I second the Southern Yellow Pine option. I built my Roubo out of it last spring, all of it from a big box store and I have zero regrets. It cost me something like $180 for the whole project (minus glue and vises). If you google around enough you'll find workbenches build of just about anything that's inexpensive and available. Or there are plenty of benches built out of leftovers where you'll see odities like purpleheart, pine, and walnut in one lamination. The usefulness of a workbench is mostly bound up in the design itself, not the wood.

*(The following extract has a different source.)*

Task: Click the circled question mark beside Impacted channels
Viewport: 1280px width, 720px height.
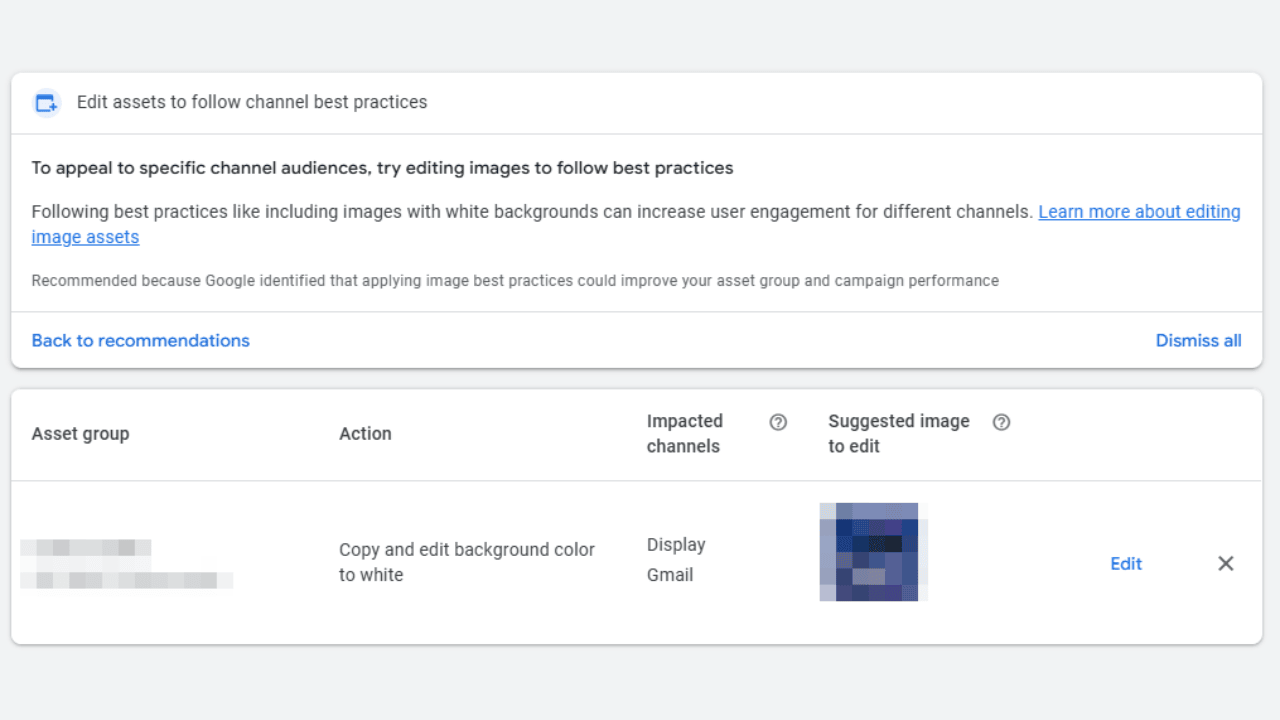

Some tips: Avoid 2x4s like the plague. They tend to be the leftovers from other processes and will move quite a bit when cut into any other dimensions (even planed a little). 2" x 8" , 2" x 10", and 2" x 12" worked great, whatever works for your cuts. Get the clearest, flattest, straightest grained boards you can but a few solid knots didn't seem to bother anything. Have no fear of pulling 40 of boards out of the bin until you found the three you really want. Pass on the ones that were on the outside of the bundle and have all the staples or forklift bites, they were more trouble than they were worth. I know there's somewhat of a debate on the topic, but I really did find that SYP laminations moved a lot less than single boards. I didn't have a lot of parts less than 1 1 /2" on a side, so it wasn't an issue usually. Lastly, the SYP built up a lot of sap/resin on my blades very quickly, particularly in the planer. I recall a few evenings of just cleaning blades at the end of the day, moreso than I would otherwise expect.

In any event, it came out great and I have zero regrets.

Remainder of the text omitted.